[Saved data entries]
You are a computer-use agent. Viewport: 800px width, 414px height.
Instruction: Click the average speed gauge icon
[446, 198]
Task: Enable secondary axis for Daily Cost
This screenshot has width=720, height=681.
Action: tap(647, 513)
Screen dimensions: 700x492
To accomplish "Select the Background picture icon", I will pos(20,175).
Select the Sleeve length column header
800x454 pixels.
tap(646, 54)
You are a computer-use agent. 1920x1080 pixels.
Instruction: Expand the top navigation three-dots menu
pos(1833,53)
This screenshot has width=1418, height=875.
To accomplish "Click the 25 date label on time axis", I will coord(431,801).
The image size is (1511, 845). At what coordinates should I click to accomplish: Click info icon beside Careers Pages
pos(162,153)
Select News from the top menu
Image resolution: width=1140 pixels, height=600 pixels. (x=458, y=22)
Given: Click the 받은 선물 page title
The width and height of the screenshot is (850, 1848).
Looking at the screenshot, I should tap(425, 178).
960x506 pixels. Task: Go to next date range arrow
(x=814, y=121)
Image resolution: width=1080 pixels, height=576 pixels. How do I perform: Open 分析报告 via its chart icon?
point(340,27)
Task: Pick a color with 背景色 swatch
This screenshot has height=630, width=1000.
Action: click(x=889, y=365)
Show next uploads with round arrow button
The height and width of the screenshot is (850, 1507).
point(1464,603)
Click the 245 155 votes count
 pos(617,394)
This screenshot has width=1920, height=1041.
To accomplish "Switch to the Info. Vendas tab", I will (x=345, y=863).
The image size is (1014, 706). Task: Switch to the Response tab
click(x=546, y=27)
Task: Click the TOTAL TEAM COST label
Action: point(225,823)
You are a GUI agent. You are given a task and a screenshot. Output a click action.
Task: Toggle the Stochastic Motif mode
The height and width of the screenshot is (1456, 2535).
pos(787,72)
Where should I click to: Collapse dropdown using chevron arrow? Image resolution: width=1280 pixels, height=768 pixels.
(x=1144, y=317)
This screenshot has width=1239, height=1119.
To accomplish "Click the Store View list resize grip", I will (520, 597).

> _What you need to do_
Transcribe the records in full, keeping every character as it is.

> _Response_
You are a computer-use agent. Viewport: 800px width, 414px height.
Instruction: Click the average speed gauge icon
[446, 198]
Task: Enable secondary axis for Daily Cost
This screenshot has width=720, height=681.
Action: tap(647, 513)
Screen dimensions: 700x492
To accomplish "Select the Background picture icon", I will pos(20,175).
Select the Sleeve length column header
800x454 pixels.
tap(646, 54)
You are a computer-use agent. 1920x1080 pixels.
Instruction: Expand the top navigation three-dots menu
pos(1833,53)
This screenshot has width=1418, height=875.
To accomplish "Click the 25 date label on time axis", I will coord(431,801).
The image size is (1511, 845). At what coordinates should I click to accomplish: Click info icon beside Careers Pages
pos(162,153)
Select News from the top menu
Image resolution: width=1140 pixels, height=600 pixels. (x=458, y=22)
Given: Click the 받은 선물 page title
The width and height of the screenshot is (850, 1848).
Looking at the screenshot, I should tap(425, 178).
960x506 pixels. Task: Go to next date range arrow
(x=814, y=121)
Image resolution: width=1080 pixels, height=576 pixels. How do I perform: Open 分析报告 via its chart icon?
point(340,27)
Task: Pick a color with 背景色 swatch
This screenshot has height=630, width=1000.
Action: click(x=889, y=365)
Show next uploads with round arrow button
The height and width of the screenshot is (850, 1507).
point(1464,603)
Click the 245 155 votes count
 pos(617,394)
This screenshot has width=1920, height=1041.
To accomplish "Switch to the Info. Vendas tab", I will (x=345, y=863).
The image size is (1014, 706). Task: Switch to the Response tab
click(x=546, y=27)
Task: Click the TOTAL TEAM COST label
Action: point(225,823)
You are a GUI agent. You are given a task and a screenshot. Output a click action.
Task: Toggle the Stochastic Motif mode
The height and width of the screenshot is (1456, 2535).
pos(787,72)
Where should I click to: Collapse dropdown using chevron arrow? Image resolution: width=1280 pixels, height=768 pixels.
(x=1144, y=317)
This screenshot has width=1239, height=1119.
To accomplish "Click the Store View list resize grip", I will (520, 597).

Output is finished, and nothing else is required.